The goal of surgery at this time was to stablilize his fistula outputs (but not necessarily close the fistula) and allow for us to increase his feeds and decrease his TPN dependence. Once off TPN, his liver will likely begin to heal and he should be able to tolerate bigger surgeries to close the ostomies. Now that he is accepting more feeds and the ostomies have been stable through it, it seems that he is accomplishing the surgical goal without the need for surgery.... at least for now. So we will take off some of the ascites, but not all of it in the event that the ascites is what made the fistula settle out somehow (maybe by pushing on the bowel and altering the flow). The hopes would be that we keep increasing feeds and outputs stay low and we get back to where we were before January 2010's admission. If we end up back where we were in January and can't control the fistula, then surgery looks like it will be imminently necessary.

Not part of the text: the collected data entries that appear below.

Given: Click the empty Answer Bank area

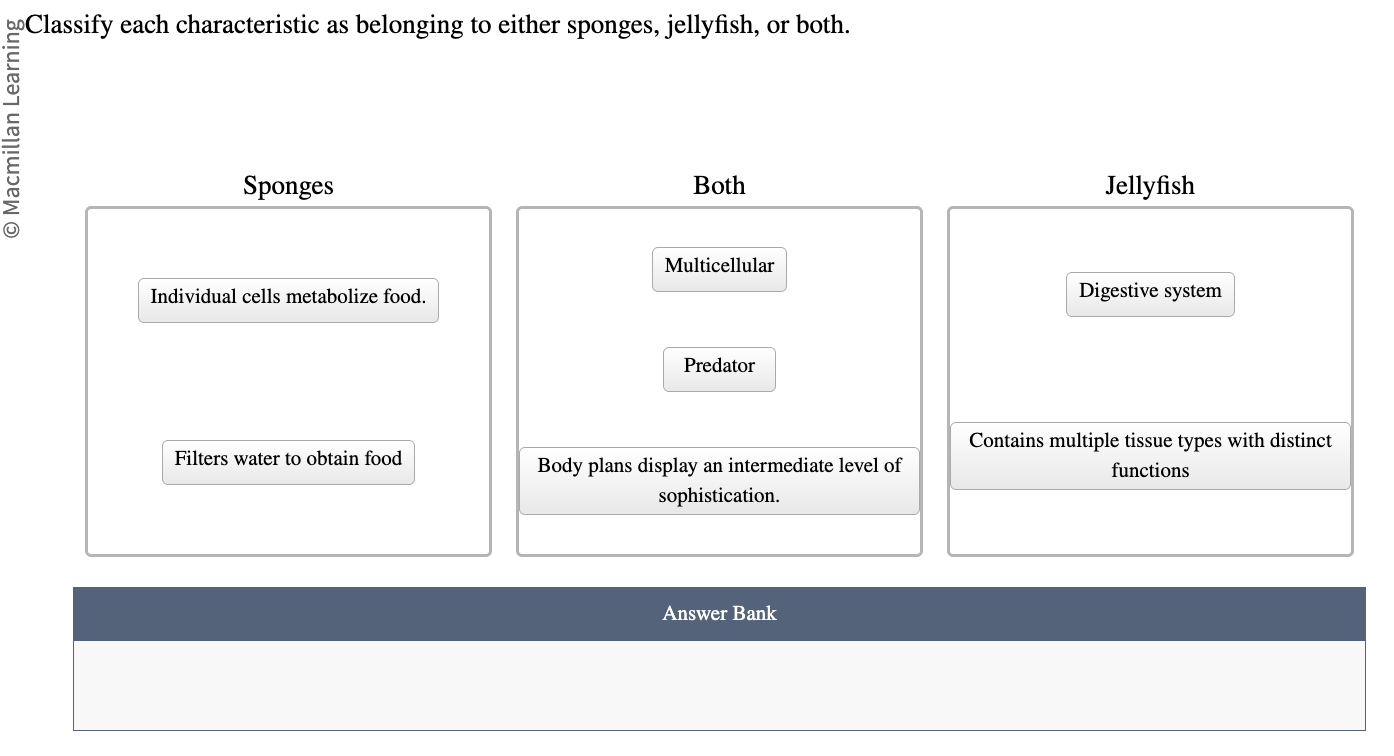Looking at the screenshot, I should [x=719, y=685].
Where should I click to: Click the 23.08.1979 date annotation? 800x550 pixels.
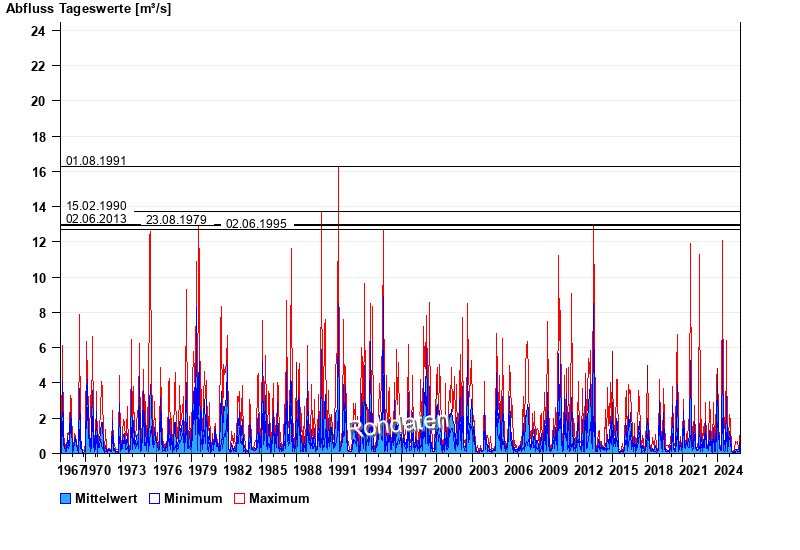(x=176, y=219)
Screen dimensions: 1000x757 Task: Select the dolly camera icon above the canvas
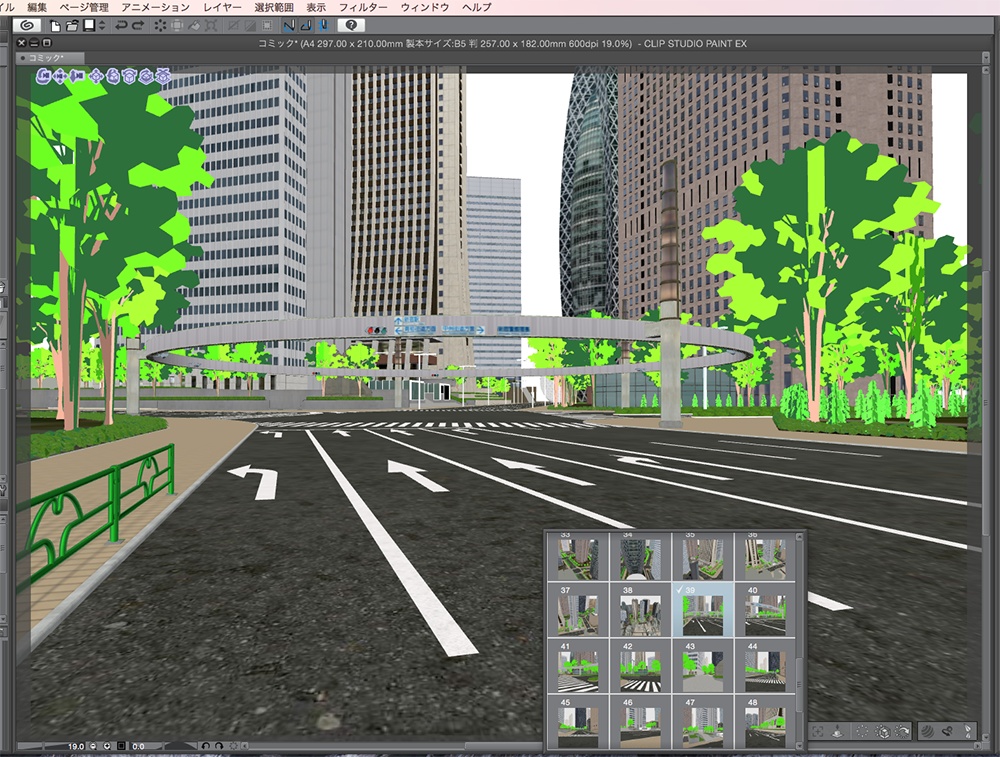(x=77, y=76)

If we keep outputs stable, then Dr. Jennings feels that the bowel closures (getting rid of the ileostomy and the fistula/jejunal ostomy) can be planned for age 7 or 8. Boy does that sound a long way off! He has seen pediatric patients settle themselves out and redirect their issues before. We have seen this in Peter ourselves too. The duodenostomy was very much out of control about two years ago and then it just suddenly started closing off to a few milliliters out per day. Perhaps this is what Peter is doing with the fistula now. Only time and advancement of feeds again will help us know this.
Of note, the abdominal ultrasound today shows that the bowel is not adhered to the abdominal wall as was feared. That is good news for surgery whenever it occurs.
AND, we are going to try the Farrell bag by Corpak that Susan in Canada told me about in the comments on the last post. Hopefully that will help us to feed Peter and vent him overnight using the gastrostomy that he has. We've not been able to successfully feed him more than 15 mL ovenight since the ascites was put on, due to the need to vent instead. It looks like a great product.